I'd like to prove that $$Y(y, y) = X(y)$$ which is very often used without any comments.
If I rewrite the above equality without any renaming it becomes $$E[f(\xi,\eta)|\eta = y] = E[f(\xi,y)|\eta=y]$$ which is tempting to consider obvious, but when I formally tried to prove it, it turned out to be quite challenging. Perhaps there is a way to see why this is true without diving into formal definitions?
P.S. It seems that this question has been asked before, but it was poorly formulated and the answer is not satisfactory, because it basically says that it is obvious.
You already mention that in the discrete case, assuming $P(\eta=y)>0$, we can write a simple formula $$ E[f(\xi,\eta)|\eta=y] = \frac{E[f(\xi,\eta)1_{\{\eta=y\}}]}{P(\eta=y)}, \quad (\ast) $$ and it is clear that on the event $\{\eta=y\}$, we have $f(\xi,\eta)=f(\xi,y)$, so this is the same as $E[f(\eta,y)|\eta=y]$.
Let's modify this formula slightly. Using $(\ast)$, we can calculate \begin{align*} E[E[f(\xi,\eta)|\eta=y]1_{\{\eta=y\}}] &= E\left[\frac{E[f(\xi,\eta)1_{\{\eta=y\}}]}{P(\eta=y)}1_{\{\eta=y\}}\right] \\ &= \frac{E[f(\xi,\eta)1_{\{\eta=y\}}]}{P(\eta=y)} \cdot P(\eta=y) \\ &= E[f(\xi,\eta)1_{\{\eta=y\}}]. \end{align*} In other words, the conditional expectation $E[f(\xi,\eta)|\eta=y]$ satisfies $$ E[E[f(\xi,\eta)|\eta=y]1_{\{\eta=y\}}] = E[f(\xi,\eta)1_{\{\eta=y\}}]. \quad (\ast\ast) $$ This expression is simply saying that the average of $E[f(\xi,\eta)|\eta=y]$, computed over only the part of the sample space where $\eta=y$, will be the average of $f(\xi,\eta)$ on that part of the sample space. This seems like a natural property, and this is how this conditional expectation is formally defined for a general distribution $\eta$. In other words, $E[f(\xi,\eta)|\eta=y]$ is the quantity that is uniquely determined by the averaging property in $(\ast\ast)$.
With this definition, you can easily compute $$ E[E[f(\xi,\eta)|\eta=y]1_{\{\eta=y\}}] = E[f(\xi,\eta)1_{\{\eta=y\}}] = E[f(\xi,y)1_{\{\eta=y\}}] = E[E[f(\xi,y)|\eta=y]1_{\{\eta=y\}}], $$ and so $E[f(\xi,\eta)|\eta=y]$ and $E[f(\xi,y)|\eta=y]$ are the same conditional expectation.

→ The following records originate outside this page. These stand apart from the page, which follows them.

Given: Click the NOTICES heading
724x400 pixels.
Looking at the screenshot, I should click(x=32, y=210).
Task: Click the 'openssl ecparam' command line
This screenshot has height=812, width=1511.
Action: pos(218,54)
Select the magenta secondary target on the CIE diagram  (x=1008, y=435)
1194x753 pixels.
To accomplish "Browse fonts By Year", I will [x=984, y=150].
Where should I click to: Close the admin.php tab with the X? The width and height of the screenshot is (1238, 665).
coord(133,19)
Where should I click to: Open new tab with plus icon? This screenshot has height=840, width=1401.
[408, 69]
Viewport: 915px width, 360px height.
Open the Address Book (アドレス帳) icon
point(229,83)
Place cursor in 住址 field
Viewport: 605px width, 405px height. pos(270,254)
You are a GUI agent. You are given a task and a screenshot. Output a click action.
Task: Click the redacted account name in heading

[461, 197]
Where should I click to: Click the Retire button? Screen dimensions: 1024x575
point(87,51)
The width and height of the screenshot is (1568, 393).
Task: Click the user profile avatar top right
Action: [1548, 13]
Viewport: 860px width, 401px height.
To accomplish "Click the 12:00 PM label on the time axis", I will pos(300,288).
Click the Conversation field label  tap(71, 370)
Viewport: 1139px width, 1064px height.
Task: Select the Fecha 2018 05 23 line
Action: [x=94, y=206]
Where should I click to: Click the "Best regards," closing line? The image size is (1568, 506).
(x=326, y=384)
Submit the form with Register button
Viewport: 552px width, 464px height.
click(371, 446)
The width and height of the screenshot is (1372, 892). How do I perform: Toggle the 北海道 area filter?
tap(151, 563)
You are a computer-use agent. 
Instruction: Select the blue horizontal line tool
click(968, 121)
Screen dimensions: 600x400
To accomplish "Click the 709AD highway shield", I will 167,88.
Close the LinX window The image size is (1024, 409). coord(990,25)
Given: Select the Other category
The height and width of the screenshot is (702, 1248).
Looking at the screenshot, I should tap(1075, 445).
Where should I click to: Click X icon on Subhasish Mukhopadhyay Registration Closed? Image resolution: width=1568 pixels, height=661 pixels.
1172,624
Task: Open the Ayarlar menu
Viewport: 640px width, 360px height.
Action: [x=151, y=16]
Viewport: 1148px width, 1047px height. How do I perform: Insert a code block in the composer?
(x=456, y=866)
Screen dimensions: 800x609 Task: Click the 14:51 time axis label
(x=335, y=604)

I don't know if this answer is satisfying, but the above is meant to illustrate that the basic argument for the discrete case in $(\ast)$ works for the general case. You just need to write things a little differently to avoid problems with $P(\eta=y)$ being zero. So if you feel comfortable with $(\ast)$, basically the same applies in the general case with the correct formalism.